=== STORED DATA ===

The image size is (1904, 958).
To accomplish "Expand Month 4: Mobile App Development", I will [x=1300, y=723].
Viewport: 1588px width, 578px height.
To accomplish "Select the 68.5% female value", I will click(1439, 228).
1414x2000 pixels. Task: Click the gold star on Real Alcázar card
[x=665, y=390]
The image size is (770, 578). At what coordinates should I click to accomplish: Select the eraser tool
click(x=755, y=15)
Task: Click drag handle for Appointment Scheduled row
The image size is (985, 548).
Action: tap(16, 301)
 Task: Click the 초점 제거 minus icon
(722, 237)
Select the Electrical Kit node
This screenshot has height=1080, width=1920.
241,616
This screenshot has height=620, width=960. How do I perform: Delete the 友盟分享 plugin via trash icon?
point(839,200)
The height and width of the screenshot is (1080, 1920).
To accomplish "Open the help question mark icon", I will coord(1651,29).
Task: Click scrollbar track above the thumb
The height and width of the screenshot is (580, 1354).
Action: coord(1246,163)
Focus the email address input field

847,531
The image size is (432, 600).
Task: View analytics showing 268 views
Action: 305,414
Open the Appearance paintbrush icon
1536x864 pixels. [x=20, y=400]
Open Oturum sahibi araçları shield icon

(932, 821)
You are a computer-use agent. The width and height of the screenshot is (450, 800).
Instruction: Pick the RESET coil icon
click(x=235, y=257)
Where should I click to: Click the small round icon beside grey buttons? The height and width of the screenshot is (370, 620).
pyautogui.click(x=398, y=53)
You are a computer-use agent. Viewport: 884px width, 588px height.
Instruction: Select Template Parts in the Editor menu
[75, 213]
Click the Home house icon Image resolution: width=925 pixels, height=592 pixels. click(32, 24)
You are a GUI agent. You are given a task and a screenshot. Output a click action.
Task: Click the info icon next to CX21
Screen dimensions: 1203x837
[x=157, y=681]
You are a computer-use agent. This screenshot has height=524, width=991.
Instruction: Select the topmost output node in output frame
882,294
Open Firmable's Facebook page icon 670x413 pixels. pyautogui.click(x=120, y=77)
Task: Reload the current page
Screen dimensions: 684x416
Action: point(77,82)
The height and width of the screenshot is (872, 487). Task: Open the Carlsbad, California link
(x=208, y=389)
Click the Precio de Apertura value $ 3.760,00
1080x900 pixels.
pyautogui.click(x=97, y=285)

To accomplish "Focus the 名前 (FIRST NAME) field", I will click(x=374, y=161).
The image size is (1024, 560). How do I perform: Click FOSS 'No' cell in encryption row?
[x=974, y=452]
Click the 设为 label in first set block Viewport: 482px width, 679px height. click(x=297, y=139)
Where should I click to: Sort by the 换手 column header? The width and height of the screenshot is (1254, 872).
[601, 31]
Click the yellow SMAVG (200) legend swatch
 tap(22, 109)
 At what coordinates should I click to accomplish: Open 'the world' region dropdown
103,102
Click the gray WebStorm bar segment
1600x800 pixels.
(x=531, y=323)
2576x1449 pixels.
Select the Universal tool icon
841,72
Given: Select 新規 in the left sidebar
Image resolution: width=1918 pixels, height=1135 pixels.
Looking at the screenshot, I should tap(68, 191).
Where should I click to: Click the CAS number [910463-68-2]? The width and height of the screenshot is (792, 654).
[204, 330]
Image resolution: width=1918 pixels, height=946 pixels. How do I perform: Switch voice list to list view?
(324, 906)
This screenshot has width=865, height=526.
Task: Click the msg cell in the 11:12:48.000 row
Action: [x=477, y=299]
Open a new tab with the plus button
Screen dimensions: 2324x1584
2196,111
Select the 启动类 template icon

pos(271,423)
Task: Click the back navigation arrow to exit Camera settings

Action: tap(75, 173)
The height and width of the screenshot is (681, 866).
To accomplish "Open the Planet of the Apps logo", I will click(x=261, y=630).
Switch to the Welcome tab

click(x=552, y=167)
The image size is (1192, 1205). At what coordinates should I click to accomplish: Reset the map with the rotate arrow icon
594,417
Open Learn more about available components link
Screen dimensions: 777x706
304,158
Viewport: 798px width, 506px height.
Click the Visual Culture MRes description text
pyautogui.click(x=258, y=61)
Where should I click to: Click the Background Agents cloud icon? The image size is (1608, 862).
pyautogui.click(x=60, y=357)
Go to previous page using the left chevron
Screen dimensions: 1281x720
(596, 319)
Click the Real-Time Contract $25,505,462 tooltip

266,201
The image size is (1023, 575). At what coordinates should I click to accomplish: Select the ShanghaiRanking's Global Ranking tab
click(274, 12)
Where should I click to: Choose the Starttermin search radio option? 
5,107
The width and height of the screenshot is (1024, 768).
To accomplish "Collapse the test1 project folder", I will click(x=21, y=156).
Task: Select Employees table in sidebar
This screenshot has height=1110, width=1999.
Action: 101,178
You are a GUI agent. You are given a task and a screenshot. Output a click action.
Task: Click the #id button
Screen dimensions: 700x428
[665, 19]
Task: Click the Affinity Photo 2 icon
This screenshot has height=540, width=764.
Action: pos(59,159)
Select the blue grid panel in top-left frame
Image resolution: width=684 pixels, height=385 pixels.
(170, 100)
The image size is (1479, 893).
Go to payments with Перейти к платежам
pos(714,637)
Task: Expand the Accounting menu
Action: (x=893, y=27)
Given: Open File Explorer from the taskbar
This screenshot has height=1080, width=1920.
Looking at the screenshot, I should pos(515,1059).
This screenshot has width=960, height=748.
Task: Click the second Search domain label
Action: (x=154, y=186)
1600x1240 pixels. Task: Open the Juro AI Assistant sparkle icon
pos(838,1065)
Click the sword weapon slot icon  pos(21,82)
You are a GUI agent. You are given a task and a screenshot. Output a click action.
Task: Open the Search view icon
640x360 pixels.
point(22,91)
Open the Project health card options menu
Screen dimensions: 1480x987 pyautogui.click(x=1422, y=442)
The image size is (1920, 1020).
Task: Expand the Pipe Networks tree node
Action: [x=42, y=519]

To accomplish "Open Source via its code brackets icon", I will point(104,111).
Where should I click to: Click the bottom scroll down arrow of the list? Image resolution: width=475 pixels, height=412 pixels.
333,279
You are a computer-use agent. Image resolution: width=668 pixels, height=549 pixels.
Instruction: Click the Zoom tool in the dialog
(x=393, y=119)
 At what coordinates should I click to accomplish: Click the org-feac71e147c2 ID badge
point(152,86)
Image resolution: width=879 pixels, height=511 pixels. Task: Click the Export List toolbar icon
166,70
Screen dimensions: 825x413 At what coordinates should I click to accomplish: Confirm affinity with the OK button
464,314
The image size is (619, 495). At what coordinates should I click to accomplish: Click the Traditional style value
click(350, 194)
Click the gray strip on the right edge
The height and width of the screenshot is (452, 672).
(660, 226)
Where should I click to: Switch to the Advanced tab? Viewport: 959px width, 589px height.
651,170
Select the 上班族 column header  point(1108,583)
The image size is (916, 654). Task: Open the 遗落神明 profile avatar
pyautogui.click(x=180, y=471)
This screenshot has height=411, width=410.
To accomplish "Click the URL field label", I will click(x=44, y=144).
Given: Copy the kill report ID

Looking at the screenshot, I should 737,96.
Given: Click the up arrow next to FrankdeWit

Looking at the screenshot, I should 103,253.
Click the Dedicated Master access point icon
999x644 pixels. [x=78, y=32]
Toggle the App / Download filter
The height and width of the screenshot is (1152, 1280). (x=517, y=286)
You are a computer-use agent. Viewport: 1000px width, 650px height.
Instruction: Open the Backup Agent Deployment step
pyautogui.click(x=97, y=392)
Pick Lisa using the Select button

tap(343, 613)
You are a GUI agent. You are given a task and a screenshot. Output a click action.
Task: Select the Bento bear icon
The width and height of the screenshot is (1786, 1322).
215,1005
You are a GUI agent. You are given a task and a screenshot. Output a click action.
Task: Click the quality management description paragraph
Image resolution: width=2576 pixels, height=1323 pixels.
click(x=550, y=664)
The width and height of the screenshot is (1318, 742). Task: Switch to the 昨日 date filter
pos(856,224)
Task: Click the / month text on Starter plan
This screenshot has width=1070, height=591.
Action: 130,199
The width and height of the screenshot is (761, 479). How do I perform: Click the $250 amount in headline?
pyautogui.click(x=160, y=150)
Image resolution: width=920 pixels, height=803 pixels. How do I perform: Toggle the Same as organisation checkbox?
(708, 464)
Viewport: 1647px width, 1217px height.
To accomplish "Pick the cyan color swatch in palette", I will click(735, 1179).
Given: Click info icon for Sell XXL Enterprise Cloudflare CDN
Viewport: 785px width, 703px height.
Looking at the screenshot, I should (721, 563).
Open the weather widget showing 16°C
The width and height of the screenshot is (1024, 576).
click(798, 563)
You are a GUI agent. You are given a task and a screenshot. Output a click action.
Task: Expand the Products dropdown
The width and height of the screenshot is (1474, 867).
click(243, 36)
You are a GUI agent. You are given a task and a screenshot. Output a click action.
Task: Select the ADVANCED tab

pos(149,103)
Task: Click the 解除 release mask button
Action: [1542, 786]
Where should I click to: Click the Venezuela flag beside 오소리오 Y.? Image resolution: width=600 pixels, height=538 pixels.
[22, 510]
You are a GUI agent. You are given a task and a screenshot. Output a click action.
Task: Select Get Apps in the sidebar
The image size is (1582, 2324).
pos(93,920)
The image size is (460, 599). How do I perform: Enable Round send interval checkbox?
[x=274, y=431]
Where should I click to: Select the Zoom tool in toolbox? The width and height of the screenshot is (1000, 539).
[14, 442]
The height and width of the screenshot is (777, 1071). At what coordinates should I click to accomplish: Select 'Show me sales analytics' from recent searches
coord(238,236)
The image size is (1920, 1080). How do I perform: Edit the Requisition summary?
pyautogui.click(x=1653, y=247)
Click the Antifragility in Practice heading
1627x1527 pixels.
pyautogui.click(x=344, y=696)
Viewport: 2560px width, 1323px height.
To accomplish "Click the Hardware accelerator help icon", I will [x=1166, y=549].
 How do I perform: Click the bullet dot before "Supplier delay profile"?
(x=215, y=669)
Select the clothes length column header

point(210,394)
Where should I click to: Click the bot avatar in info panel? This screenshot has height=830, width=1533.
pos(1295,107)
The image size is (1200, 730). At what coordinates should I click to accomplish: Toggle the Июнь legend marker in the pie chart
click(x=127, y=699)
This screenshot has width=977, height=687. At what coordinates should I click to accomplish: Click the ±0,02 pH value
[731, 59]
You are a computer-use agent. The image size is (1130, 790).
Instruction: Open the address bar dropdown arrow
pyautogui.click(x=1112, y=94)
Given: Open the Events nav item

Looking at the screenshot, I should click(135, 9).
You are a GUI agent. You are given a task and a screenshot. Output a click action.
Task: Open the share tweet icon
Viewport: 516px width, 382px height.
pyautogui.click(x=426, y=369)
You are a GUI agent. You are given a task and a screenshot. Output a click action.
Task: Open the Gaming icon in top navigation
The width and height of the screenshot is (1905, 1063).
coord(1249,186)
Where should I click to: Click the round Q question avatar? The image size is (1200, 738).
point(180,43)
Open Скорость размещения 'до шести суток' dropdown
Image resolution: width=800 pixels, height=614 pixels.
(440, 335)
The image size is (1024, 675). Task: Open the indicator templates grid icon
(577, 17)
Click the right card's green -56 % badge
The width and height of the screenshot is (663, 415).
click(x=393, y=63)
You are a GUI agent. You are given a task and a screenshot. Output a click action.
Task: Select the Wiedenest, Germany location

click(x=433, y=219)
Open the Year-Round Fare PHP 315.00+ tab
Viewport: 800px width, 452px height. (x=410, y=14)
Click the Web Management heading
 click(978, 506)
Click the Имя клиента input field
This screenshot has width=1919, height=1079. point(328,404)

===

• **INSTRUCTIONS FOR THE TASK**
Copy out, word for word, the items above from their very first line through the line containing "Action: tap(16, 301)", including that line.

• **OUTPUT FOR THIS TASK**
The image size is (1904, 958).
To accomplish "Expand Month 4: Mobile App Development", I will [x=1300, y=723].
Viewport: 1588px width, 578px height.
To accomplish "Select the 68.5% female value", I will click(1439, 228).
1414x2000 pixels. Task: Click the gold star on Real Alcázar card
[x=665, y=390]
The image size is (770, 578). At what coordinates should I click to accomplish: Select the eraser tool
click(x=755, y=15)
Task: Click drag handle for Appointment Scheduled row
The image size is (985, 548).
Action: tap(16, 301)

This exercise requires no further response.